→ PASSAGE SHOWN:
# # # #
Cinematographer Dion Beebe Takes us Into the Woods
Academy Award winning cinematographer Dion Beebe is now on his fourth film with Rob Marshall. He won an Oscar for his work on Marshall’s Memoirs of a Geisha in 2005. He was nominated for lensing Marshall’s Chicago in 2002. He was nominated for an ASC Award (American Society of Cinematographers) for another Marshall film, Nine, in 2009. And for their fourth collaboration, Into the Woods, Beebee has helped translate Stephen Sondheim and James Lapine’s Broadway musical into a lush, gorgeously shot film.
Into the Woods follows the stories of several fairytale characters as their fates are intertwined with the original story of a baker and his wife (James Corden and Emily Blunt). Sondheim and Lapine thrust Cinderella (Anna Kendrick), Little Red Riding Hood (Lilla Crawford), Jack (from the Beanstalk, played by Daniel Huttlestone), and Rapunzel (MacKenzie Mauzy) into an ordeal involving a curse put on the baker and his wife by a witch (Meryl Streep). There’s also the big bad wolf lurking about this narrative (in the form of Johnny Depp), and a hell of a lot of great singing and dancing.
# # # #
→ INSTRUCTION 1: In the article on cinematographer Dion Beebe, which Rob Marshall film earned Beebe an Oscar?
→ INSTRUCTION 2: Decide whether each statement agrees with the article on cinematographer Dion Beebe, and support each yes or no with the deciding words quoted from the article. (a) Beebe received an ASC Award nomination for Chicago. (b) Meryl Streep plays the witch in Into the Woods. (c) Into the Woods is Beebe's third film with Rob Marshall.
→ INSTRUCTION 3: Write the next paragraph of the article on cinematographer Dion Beebe, picking up after its final sentence.

→ SUPPLIED DATA:
# # # #
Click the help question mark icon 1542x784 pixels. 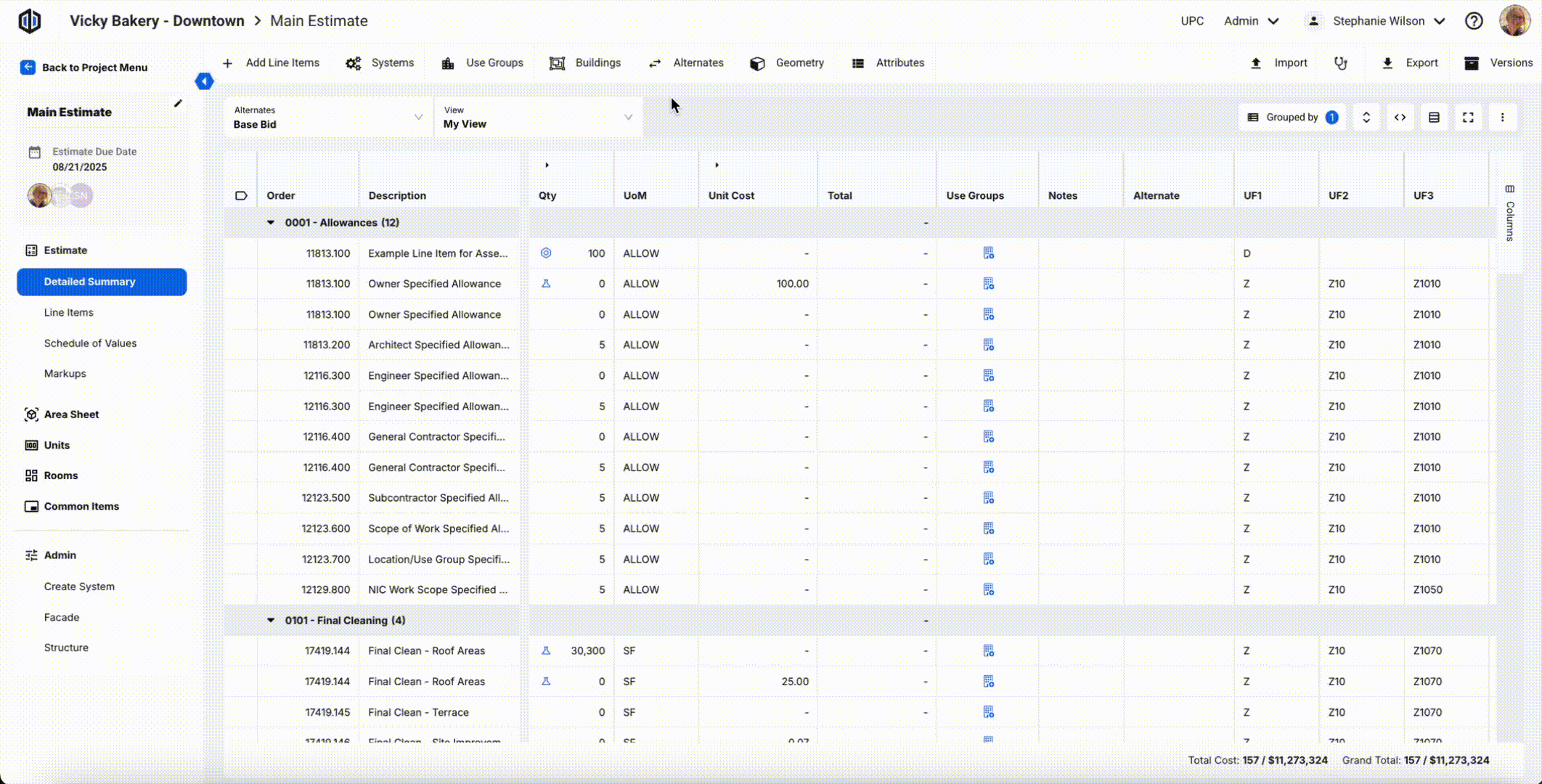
# # # #
→ OUTPUT 1: Memoirs of a Geisha, in 2005.

→ OUTPUT 2:
(a) No: "He was nominated for an ASC Award (American Society of Cinematographers) for another Marshall film, Nine, in 2009."
(b) Yes: "a witch (Meryl Streep)"
(c) No: "is now on his fourth film with Rob Marshall"

→ OUTPUT 3:
Beebee is an expert at filming large, perfectly time choreographed numbers thanks to his work with Marshall in the past on films like Chicago and Nine. Yet he's hardly just Marshall’s cinematographer of choice; check out Michael Mann's Collateral from 2004, which Beebe shot, and, is worth watching for the shot of the coyote crossing the downtown L.A. street at night alone (the film itself is pretty great). He also lensed the fantastic Edge of Tomorrow, which had a conceit (a man keeps waking up after he's killed in battle only to have to do it all over again) which created a high degree of difficulty for everyone involved, especially the man tasked with keeping the continuity of the recurring battle the same.
Here's Beebe on matching his camera to the building of a big, Broadway-style song, the importance of rehearsal, the difficulty of shooting a film in which Tom Cruise keeps dying and more.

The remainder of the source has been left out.